• _AUFGABE 1_
Fasse den Absatz im Text unten, der mit „Schwester Francesca hat wieder einen anderen Hintergrund“ beginnt, als kurze Stichpunktliste zusammen, ohne seine wichtigsten Fakten wegzulassen.
• _AUFGABE 2_
Erkläre mit ein bis drei Sätzen anhand des Textes unten, warum die Taufe von Schwester Petra für ihre Familie sehr schwierig war.
• _AUFGABE 3_
Beantworte anhand des Textes unten diese Fragen:
(a) Welchen Abschluss hatte Schwester Petra, als sie ins Kloster eintrat?
(b) Was studiert Schwester Petra heute?
(c) Als was arbeitet Schwester Francesca?

• _TEXTAUSZUG_
╔══

Auch Schwester Petra hat den Umweg über Polen und München gemacht. Mit 18 hat sie sich taufen lassen; für ihre atheistische, im Kommunismus verwurzelte Familie sei das sehr schwierig gewesen. Als sie drei Jahre später ins Kloster eintrat, hatte sie einen Bachelorabschluss in Wirtschaft, heute studiert sie Restaurierung und arbeitet in einer kleinen Werkstatt direkt im Kloster. An diesem Samstagvormittag versorgt sie außerdem einen Obdachlosen, der regelmäßig zum Laubkehren kommt. „Wir leben hier ein bisschen in einer Oase mit klaren Regeln und klaren Rhythmen“, sagt Petra. Dazu gehöre, dass innerhalb der Klostermauern jedem Menschen mit Würde begegnet werde. „Gottes Gesetze sollen hier spürbar sein.“

Rhythmus als Rettung
Schwester Francesca hat wieder einen anderen Hintergrund: Sie arbeitet als Landeskoordinatorin der Aktion Sühnezeichen und gehörte zuerst der Evangelischen Kirche der Böhmischen Brüder an. Eine Zeit lang war sie in der evangelischen und in der katholischen Kirche aktiv, zu letzterer fühlte sie sich hingezogen, obwohl Vatikan und Papst ein rotes Tuch für sie waren. „Das war absurd“, beschreibt Francesca ihre damalige Situation. Das Gefühl, im Kloster leben zu wollen, war letztendlich stärker als die Skepsis. Nach dem Noviziat befindet sich Francesca derzeit im Juniorat, das die Schwestern vor der Ewigen Profess absolvieren. Die Kombination aus Arbeit und Kloster beschreibt die 41-Jährige als „große Spannung“ und „super“. Der Rhythmus des Klosterlebens sei für sie eine Rettung, auch wenn sie es manchmal nicht pünktlich zum Gebet am Abend schafft, weil die Straßenbahn Verspätung hat.

╚══

• _GEGEBENE ANGABEN_
╔══

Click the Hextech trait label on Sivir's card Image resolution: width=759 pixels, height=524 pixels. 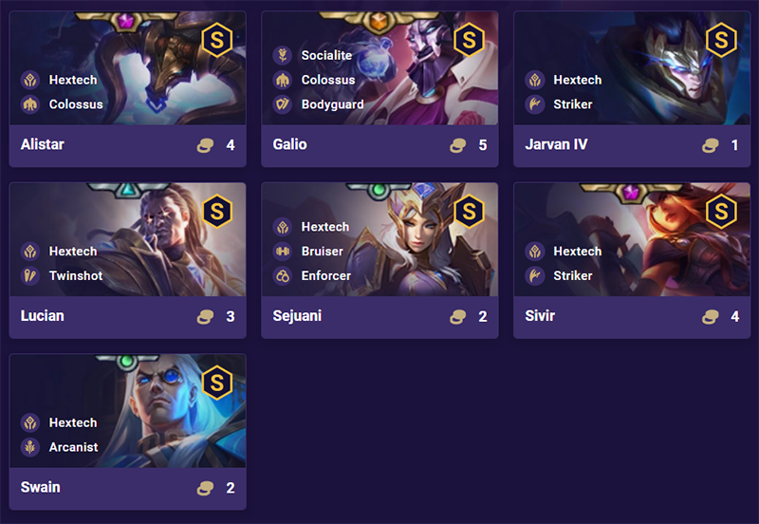(x=577, y=251)
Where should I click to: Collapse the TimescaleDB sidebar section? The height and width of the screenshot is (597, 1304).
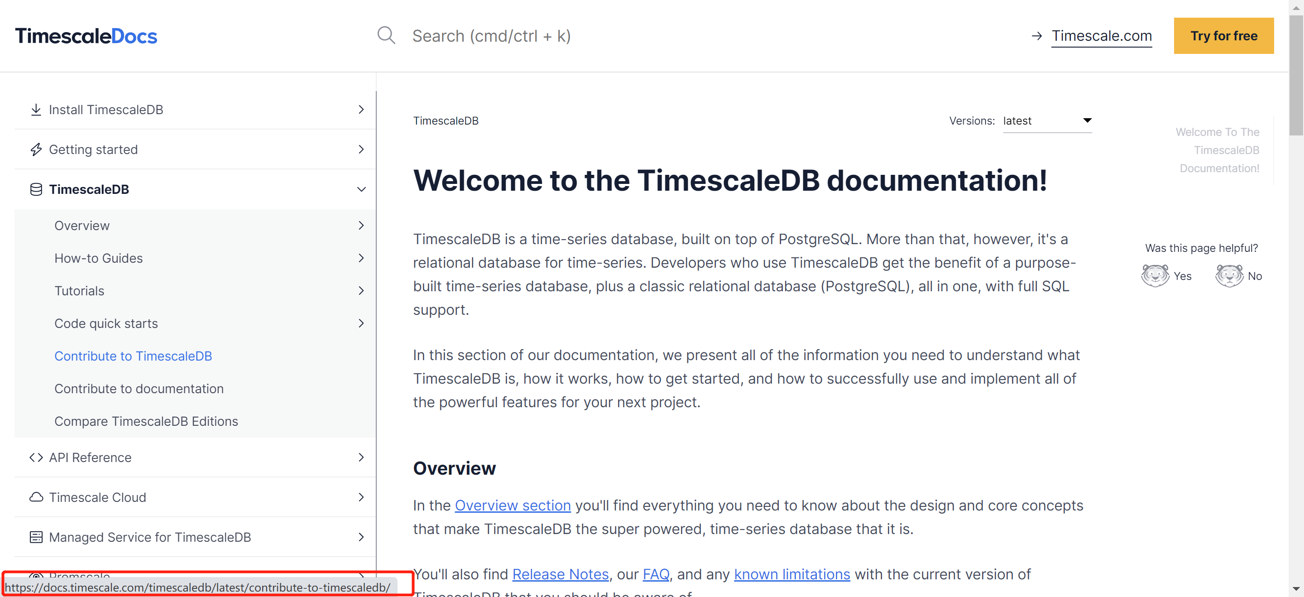361,189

╚══

• _LÖSUNG 1_
- Arbeitet als Landeskoordinatorin der Aktion Sühnezeichen
- Gehörte zuerst der Evangelischen Kirche der Böhmischen Brüder an und war eine Zeit lang in der evangelischen und in der katholischen Kirche aktiv
- Fühlte sich zur katholischen Kirche hingezogen, obwohl Vatikan und Papst ein rotes Tuch für sie waren; sie nennt das „absurd“
- Der Wunsch, im Kloster zu leben, war stärker als die Skepsis
- Ist nach dem Noviziat im Juniorat, das vor der Ewigen Profess absolviert wird
- Ist 41 Jahre alt und nennt die Verbindung von Arbeit und Kloster „große Spannung“ und „super“
- Der Rhythmus des Klosterlebens ist für sie eine Rettung, auch wenn sie wegen verspäteter Straßenbahnen manchmal nicht pünktlich zum Abendgebet kommt

• _LÖSUNG 2_
Petras Familie war atheistisch und im Kommunismus verwurzelt. Deshalb war es für sie sehr schwierig, dass Petra sich mit 18 taufen ließ.

• _LÖSUNG 3_
(a) Einen Bachelorabschluss in Wirtschaft.
(b) Restaurierung.
(c) Als Landeskoordinatorin der Aktion Sühnezeichen.